**YOUR OBJECTIVE:**
Count the lines in the records below that contain the string "Find", matching case exactly, and give only that number.
--*--
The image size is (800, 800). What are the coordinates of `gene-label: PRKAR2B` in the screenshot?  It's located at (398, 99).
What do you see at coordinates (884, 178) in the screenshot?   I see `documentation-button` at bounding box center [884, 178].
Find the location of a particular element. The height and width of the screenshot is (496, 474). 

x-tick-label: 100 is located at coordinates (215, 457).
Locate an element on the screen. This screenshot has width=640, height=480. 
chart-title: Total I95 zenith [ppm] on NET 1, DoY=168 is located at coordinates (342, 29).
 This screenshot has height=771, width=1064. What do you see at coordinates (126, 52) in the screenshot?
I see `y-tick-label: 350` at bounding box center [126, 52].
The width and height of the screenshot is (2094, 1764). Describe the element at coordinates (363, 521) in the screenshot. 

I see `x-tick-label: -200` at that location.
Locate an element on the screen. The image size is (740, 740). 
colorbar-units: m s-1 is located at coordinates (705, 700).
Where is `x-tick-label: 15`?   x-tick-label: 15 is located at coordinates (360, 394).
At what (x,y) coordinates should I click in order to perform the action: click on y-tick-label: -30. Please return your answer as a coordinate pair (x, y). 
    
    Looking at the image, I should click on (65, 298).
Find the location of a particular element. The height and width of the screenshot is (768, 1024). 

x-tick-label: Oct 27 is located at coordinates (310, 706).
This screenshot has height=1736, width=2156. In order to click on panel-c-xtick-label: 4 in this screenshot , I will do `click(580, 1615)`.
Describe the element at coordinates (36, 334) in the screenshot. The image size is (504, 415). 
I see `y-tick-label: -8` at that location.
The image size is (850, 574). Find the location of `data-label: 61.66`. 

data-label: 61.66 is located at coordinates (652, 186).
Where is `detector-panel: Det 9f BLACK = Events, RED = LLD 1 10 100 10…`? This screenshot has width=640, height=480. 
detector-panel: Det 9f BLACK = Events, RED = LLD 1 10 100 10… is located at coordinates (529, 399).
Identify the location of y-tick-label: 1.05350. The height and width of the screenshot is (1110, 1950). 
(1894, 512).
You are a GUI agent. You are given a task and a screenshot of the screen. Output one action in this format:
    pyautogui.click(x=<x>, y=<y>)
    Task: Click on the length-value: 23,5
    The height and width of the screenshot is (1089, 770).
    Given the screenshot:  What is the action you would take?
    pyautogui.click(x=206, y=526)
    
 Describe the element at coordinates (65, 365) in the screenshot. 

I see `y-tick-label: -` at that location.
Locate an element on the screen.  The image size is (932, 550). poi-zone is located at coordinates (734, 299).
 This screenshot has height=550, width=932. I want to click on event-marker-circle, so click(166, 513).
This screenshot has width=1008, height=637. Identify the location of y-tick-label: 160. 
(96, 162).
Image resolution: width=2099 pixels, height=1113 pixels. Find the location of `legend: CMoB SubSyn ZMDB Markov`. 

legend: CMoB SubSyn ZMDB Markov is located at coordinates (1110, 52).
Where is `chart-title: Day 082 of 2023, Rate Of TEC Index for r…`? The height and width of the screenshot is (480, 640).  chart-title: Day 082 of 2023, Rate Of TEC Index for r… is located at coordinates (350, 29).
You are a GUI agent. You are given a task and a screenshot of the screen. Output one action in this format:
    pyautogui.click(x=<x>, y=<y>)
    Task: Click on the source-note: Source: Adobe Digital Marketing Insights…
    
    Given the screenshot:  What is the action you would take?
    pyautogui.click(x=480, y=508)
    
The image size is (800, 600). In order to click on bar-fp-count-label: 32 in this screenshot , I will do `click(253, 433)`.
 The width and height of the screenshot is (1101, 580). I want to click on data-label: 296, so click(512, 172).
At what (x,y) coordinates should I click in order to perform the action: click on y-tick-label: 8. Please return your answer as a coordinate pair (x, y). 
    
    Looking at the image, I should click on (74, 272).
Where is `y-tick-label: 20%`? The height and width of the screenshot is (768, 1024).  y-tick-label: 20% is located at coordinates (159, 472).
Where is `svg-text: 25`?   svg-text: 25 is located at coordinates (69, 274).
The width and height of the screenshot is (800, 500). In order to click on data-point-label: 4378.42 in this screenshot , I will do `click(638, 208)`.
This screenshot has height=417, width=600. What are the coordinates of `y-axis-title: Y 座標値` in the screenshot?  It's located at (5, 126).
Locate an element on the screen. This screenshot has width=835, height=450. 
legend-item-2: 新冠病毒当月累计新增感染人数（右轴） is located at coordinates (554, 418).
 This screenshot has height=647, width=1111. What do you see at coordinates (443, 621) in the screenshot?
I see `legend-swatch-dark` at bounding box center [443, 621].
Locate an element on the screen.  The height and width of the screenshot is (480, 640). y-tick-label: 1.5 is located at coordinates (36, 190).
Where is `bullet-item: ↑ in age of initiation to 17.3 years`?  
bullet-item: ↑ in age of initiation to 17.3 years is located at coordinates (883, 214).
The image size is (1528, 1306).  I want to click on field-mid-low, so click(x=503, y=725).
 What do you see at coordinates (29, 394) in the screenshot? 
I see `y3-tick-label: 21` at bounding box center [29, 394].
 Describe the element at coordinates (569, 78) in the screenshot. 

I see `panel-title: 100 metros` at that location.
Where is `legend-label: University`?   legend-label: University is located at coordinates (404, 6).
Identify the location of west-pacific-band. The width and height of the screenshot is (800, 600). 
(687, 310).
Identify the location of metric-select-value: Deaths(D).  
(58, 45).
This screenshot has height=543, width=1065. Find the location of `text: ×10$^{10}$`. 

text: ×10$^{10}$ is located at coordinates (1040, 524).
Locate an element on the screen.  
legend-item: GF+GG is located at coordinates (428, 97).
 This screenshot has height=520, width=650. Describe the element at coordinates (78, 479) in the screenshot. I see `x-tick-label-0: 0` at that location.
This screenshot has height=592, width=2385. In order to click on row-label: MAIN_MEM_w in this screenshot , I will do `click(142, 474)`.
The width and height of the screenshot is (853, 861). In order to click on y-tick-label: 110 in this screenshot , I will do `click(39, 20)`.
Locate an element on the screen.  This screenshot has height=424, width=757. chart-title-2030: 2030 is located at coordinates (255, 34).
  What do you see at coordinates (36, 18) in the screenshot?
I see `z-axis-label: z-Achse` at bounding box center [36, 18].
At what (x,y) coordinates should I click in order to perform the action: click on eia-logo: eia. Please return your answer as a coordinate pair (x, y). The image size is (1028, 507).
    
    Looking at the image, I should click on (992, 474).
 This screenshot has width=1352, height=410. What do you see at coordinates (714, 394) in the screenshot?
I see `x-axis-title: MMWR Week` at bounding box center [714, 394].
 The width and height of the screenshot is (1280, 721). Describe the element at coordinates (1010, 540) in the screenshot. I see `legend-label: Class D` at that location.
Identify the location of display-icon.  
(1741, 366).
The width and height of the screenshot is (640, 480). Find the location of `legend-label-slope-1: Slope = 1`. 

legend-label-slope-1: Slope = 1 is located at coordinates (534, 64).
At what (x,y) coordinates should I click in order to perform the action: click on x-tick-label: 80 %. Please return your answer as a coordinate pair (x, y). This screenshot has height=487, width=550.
--*--
**OUTPUT:**
6